— BEGIN Data shown —

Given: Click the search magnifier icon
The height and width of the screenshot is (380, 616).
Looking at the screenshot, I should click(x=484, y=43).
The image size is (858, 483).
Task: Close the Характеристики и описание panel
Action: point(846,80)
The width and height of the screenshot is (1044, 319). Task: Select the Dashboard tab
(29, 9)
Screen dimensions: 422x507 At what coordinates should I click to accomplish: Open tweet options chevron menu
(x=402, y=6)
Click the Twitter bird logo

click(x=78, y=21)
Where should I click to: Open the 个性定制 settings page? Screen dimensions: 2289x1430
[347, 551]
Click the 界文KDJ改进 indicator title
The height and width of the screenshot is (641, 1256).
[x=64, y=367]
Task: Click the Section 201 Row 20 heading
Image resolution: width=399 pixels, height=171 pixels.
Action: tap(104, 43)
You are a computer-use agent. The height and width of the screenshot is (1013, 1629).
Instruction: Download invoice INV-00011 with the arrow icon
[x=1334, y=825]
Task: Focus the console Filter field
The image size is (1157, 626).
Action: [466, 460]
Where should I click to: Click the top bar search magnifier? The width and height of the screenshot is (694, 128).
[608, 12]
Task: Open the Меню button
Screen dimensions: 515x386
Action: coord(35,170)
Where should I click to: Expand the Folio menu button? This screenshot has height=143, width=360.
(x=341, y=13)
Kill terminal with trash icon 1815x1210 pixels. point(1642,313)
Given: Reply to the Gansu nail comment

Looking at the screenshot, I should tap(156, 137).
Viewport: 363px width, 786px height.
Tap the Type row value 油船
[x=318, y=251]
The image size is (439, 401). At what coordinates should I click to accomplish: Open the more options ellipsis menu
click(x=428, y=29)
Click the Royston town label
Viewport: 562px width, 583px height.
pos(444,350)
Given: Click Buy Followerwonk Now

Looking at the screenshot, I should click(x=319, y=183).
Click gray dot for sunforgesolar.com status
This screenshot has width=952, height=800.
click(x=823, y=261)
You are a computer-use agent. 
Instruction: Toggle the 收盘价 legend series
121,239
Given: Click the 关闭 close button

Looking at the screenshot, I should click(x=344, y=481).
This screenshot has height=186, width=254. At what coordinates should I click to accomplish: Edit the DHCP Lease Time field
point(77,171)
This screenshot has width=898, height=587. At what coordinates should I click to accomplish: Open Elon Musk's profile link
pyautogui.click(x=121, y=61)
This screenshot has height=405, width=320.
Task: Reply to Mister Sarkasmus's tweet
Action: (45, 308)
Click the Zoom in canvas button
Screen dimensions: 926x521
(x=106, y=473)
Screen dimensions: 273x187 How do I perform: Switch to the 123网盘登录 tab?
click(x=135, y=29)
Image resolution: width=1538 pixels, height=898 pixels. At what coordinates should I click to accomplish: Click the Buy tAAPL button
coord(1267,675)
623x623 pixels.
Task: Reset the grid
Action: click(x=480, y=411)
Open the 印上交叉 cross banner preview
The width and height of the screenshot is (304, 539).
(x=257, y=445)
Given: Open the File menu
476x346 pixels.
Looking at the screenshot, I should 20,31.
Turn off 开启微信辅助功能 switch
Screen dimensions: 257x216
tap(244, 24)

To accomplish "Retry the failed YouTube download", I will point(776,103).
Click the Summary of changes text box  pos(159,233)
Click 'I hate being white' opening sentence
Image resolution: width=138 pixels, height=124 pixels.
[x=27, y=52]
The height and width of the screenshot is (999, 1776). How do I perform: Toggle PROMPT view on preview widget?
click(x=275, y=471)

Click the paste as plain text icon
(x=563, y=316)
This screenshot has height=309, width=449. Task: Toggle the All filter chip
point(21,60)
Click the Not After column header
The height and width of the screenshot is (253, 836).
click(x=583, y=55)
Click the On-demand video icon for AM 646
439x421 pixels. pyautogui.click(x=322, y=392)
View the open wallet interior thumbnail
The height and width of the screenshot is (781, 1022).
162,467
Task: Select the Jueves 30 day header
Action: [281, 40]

— END Data shown —

Reproduce word for word the items above, starting at the beginning of the items and ending at the line that contains "click(x=823, y=261)".

Result of this task
Given: Click the search magnifier icon
The height and width of the screenshot is (380, 616).
Looking at the screenshot, I should click(x=484, y=43).
The image size is (858, 483).
Task: Close the Характеристики и описание panel
Action: point(846,80)
The width and height of the screenshot is (1044, 319). Task: Select the Dashboard tab
(29, 9)
Screen dimensions: 422x507 At what coordinates should I click to accomplish: Open tweet options chevron menu
(x=402, y=6)
Click the Twitter bird logo

click(x=78, y=21)
Where should I click to: Open the 个性定制 settings page? Screen dimensions: 2289x1430
[347, 551]
Click the 界文KDJ改进 indicator title
The height and width of the screenshot is (641, 1256).
[x=64, y=367]
Task: Click the Section 201 Row 20 heading
Image resolution: width=399 pixels, height=171 pixels.
Action: tap(104, 43)
You are a computer-use agent. The height and width of the screenshot is (1013, 1629).
Instruction: Download invoice INV-00011 with the arrow icon
[x=1334, y=825]
Task: Focus the console Filter field
The image size is (1157, 626).
Action: [466, 460]
Where should I click to: Click the top bar search magnifier? The width and height of the screenshot is (694, 128).
[608, 12]
Task: Open the Меню button
Screen dimensions: 515x386
Action: coord(35,170)
Where should I click to: Expand the Folio menu button? This screenshot has height=143, width=360.
(x=341, y=13)
Kill terminal with trash icon 1815x1210 pixels. point(1642,313)
Given: Reply to the Gansu nail comment

Looking at the screenshot, I should tap(156, 137).
Viewport: 363px width, 786px height.
Tap the Type row value 油船
[x=318, y=251]
The image size is (439, 401). At what coordinates should I click to accomplish: Open the more options ellipsis menu
click(x=428, y=29)
Click the Royston town label
Viewport: 562px width, 583px height.
pos(444,350)
Given: Click Buy Followerwonk Now

Looking at the screenshot, I should click(x=319, y=183).
Click gray dot for sunforgesolar.com status
This screenshot has width=952, height=800.
click(x=823, y=261)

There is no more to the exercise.